(Dataset entries)
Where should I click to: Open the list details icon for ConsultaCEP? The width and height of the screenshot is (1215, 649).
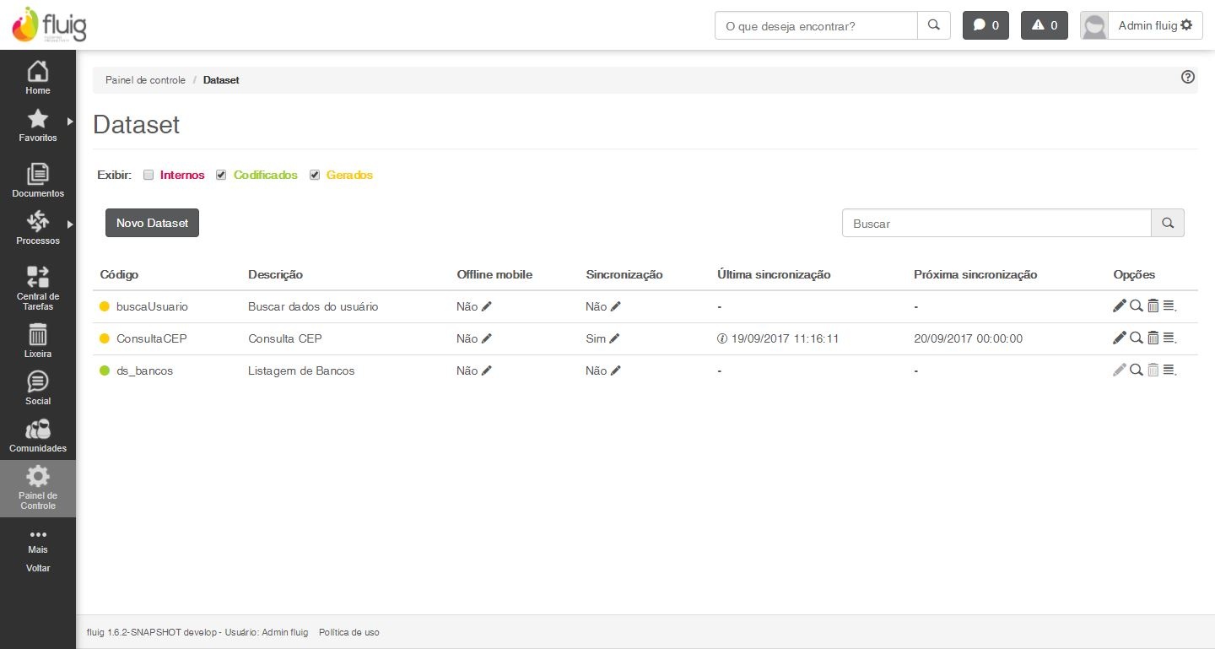1169,338
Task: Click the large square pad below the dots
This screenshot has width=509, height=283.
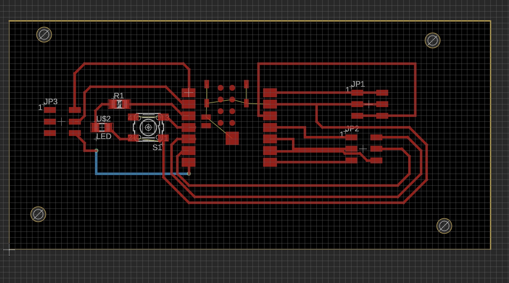Action: (232, 138)
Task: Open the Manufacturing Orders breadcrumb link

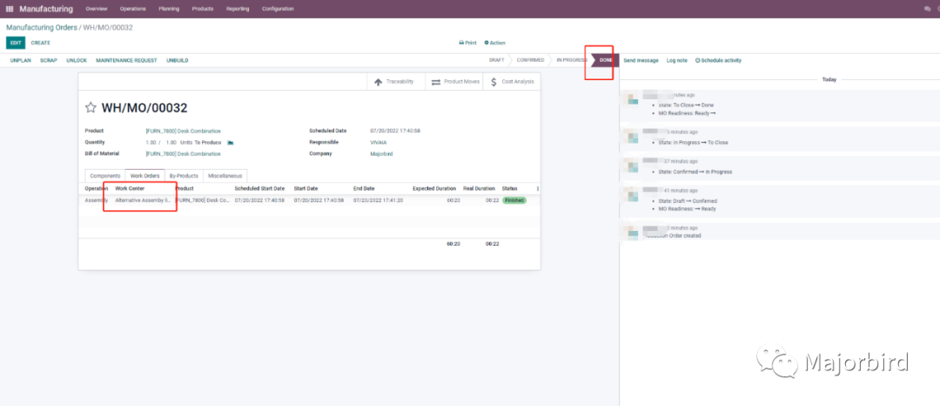Action: 41,28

## What to work on
Copy every record exactly, but skip the pictures.

## Exercise solution
Where should I click to: Open the list details icon for ConsultaCEP? The width and height of the screenshot is (1215, 649).
1169,338
Task: Click the large square pad below the dots
This screenshot has width=509, height=283.
Action: (232, 138)
Task: Open the Manufacturing Orders breadcrumb link

Action: 41,28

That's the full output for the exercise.